>> begin Material provided
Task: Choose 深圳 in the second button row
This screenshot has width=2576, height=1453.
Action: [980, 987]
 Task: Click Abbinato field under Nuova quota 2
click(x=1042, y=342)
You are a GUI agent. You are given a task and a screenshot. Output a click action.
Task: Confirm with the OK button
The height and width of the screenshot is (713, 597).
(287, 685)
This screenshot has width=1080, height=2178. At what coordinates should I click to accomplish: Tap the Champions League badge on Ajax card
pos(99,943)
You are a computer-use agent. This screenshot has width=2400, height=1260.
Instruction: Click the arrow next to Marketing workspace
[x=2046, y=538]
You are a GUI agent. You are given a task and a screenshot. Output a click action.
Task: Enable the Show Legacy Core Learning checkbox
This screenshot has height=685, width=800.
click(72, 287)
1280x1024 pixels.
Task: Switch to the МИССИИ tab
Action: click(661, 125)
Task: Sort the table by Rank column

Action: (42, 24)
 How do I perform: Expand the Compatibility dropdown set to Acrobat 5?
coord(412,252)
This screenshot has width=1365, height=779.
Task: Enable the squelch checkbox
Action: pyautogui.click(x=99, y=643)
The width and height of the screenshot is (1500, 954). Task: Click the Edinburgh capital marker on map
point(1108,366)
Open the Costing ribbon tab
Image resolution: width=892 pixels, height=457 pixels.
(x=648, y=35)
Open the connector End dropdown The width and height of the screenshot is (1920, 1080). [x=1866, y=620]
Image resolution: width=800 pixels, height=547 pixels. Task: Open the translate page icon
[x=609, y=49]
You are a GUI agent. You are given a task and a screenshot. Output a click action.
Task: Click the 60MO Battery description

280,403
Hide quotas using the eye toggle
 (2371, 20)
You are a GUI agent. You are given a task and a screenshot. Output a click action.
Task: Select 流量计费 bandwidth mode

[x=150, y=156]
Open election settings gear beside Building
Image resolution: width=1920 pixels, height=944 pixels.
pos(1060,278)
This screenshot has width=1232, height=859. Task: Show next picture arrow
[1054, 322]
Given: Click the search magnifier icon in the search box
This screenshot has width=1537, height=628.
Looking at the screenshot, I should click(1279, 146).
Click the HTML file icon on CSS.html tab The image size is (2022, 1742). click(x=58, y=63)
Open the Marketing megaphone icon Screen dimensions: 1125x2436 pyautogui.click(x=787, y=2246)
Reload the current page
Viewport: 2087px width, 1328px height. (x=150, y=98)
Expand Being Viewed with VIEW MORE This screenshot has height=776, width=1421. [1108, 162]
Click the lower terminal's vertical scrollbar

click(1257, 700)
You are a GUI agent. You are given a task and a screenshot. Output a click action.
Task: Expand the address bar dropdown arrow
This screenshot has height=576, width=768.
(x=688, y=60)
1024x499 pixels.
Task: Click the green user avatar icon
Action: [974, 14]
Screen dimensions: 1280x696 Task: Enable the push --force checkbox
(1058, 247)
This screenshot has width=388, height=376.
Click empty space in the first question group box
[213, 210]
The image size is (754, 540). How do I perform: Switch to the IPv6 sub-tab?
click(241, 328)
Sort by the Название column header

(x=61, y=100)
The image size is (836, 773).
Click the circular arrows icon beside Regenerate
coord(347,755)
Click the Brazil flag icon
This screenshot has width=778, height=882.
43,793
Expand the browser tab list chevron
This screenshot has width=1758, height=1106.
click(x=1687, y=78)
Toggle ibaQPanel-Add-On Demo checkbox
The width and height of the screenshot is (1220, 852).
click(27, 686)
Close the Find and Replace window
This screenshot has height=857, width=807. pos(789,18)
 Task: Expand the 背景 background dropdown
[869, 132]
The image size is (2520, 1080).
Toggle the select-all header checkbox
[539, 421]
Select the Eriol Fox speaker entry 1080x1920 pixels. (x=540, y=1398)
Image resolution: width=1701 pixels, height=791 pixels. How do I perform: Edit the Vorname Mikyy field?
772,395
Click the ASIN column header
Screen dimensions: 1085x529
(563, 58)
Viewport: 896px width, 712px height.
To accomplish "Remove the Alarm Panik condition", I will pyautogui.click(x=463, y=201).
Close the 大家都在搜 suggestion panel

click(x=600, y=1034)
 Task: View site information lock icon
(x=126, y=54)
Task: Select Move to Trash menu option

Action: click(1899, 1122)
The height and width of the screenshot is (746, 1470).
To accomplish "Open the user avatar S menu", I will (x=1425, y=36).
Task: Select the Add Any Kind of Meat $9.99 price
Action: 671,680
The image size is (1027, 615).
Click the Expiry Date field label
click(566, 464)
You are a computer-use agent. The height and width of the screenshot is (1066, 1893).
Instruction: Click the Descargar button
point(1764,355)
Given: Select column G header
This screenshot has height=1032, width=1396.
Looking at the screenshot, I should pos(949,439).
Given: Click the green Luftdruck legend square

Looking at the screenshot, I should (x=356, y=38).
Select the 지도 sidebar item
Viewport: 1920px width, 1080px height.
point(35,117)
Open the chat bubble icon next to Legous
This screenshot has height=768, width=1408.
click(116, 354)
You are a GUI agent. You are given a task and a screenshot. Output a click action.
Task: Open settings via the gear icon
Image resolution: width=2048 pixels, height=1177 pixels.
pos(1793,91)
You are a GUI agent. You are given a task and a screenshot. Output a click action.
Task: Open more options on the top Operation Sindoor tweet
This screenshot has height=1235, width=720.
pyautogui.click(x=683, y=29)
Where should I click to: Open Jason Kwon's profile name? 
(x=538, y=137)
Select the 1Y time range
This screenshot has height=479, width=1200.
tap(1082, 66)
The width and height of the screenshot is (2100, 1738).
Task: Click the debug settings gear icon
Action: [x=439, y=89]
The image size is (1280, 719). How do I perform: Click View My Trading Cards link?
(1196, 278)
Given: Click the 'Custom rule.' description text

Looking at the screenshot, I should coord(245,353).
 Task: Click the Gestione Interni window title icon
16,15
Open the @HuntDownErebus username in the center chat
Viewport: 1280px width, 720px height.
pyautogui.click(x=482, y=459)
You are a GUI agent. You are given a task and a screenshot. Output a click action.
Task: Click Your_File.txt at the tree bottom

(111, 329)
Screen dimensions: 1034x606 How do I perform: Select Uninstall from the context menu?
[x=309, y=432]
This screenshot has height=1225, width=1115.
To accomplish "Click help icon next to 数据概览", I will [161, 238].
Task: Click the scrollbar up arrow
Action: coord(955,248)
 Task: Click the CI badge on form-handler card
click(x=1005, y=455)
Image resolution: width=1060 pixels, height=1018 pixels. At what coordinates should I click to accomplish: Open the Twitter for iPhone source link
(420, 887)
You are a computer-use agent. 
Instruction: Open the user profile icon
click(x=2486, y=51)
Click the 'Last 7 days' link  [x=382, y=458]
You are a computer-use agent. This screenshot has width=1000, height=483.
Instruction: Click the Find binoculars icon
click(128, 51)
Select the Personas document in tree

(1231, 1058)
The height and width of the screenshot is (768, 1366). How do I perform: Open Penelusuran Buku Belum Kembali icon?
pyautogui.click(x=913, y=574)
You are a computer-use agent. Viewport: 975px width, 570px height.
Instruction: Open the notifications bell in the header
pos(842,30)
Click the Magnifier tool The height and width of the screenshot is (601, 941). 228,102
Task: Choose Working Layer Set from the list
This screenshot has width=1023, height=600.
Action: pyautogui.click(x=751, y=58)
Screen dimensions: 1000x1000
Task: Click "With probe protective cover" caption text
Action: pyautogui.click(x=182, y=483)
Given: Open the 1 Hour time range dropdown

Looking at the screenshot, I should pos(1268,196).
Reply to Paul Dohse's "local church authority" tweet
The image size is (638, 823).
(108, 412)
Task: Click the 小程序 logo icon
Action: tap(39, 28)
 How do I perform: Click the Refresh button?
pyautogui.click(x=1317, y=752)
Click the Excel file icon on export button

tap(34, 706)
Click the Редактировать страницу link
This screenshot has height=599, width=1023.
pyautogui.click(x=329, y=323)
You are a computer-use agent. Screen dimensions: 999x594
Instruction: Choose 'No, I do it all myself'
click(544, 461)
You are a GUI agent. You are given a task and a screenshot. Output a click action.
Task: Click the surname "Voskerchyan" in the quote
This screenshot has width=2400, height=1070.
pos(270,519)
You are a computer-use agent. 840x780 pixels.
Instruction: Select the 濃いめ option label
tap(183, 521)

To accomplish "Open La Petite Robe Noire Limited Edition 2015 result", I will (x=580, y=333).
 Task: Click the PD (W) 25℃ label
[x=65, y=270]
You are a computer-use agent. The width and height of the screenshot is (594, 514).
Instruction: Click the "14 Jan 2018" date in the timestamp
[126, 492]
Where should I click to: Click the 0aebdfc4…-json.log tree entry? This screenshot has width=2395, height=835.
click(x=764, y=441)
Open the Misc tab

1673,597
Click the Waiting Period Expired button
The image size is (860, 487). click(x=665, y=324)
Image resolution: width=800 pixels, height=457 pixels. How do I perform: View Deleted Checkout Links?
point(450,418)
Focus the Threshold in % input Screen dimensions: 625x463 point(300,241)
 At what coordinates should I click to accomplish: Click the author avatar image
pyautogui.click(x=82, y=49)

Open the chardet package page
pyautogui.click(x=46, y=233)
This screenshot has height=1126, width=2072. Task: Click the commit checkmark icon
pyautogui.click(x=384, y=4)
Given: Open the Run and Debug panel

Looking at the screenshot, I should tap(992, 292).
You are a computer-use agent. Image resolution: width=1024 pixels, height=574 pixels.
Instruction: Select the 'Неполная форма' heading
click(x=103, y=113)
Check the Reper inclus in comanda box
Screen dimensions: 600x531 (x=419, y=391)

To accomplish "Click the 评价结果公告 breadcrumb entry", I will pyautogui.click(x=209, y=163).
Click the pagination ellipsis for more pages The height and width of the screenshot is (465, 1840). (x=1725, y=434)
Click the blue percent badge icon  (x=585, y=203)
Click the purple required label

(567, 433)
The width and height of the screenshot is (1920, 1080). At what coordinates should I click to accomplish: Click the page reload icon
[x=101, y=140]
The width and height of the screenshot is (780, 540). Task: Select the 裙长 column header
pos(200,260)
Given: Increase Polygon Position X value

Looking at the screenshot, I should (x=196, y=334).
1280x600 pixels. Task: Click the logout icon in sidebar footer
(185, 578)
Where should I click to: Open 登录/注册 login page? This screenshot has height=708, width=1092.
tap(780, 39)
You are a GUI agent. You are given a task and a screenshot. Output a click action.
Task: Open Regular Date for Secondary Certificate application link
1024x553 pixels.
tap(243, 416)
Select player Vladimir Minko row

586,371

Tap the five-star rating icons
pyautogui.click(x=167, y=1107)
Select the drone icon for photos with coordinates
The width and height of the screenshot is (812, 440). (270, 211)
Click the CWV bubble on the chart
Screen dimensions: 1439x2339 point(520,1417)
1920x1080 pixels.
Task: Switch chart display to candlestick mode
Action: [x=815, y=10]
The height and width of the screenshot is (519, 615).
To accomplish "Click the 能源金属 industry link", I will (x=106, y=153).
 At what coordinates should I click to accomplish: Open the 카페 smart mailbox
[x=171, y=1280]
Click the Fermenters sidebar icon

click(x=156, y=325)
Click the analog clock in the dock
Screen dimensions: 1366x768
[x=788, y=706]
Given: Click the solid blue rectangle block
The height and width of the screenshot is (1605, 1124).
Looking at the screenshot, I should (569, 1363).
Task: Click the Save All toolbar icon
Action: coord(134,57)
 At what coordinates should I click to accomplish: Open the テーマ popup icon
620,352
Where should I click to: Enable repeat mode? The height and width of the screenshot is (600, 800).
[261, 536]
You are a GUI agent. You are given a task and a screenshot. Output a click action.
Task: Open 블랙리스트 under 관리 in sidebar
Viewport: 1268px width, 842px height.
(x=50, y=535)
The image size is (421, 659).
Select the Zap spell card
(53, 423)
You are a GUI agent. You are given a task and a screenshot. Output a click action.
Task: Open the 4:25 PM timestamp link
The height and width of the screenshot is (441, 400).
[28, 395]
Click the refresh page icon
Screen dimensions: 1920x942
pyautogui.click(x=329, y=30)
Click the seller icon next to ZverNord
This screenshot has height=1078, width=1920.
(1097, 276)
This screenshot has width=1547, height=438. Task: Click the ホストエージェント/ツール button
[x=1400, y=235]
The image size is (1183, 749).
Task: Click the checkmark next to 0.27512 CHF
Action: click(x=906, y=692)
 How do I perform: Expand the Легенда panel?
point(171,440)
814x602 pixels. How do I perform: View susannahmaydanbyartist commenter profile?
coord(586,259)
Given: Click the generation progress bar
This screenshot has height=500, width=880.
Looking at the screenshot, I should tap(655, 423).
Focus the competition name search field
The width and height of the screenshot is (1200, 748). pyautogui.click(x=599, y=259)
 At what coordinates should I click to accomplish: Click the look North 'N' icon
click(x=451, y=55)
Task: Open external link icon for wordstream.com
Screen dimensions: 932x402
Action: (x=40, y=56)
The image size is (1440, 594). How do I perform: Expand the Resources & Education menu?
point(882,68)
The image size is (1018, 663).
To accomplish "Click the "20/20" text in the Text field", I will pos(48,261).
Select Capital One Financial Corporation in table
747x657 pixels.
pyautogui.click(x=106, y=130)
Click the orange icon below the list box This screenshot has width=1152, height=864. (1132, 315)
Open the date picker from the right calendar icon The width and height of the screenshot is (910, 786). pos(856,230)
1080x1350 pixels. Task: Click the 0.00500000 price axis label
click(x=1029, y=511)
>> end Material provided
Task brief: Locate each line in the data above that contains the string "description" and copy every such line in full. Matches are case-sensitive.

Response to the task:
Task: Click the 60MO Battery description
Given: Click the 'Custom rule.' description text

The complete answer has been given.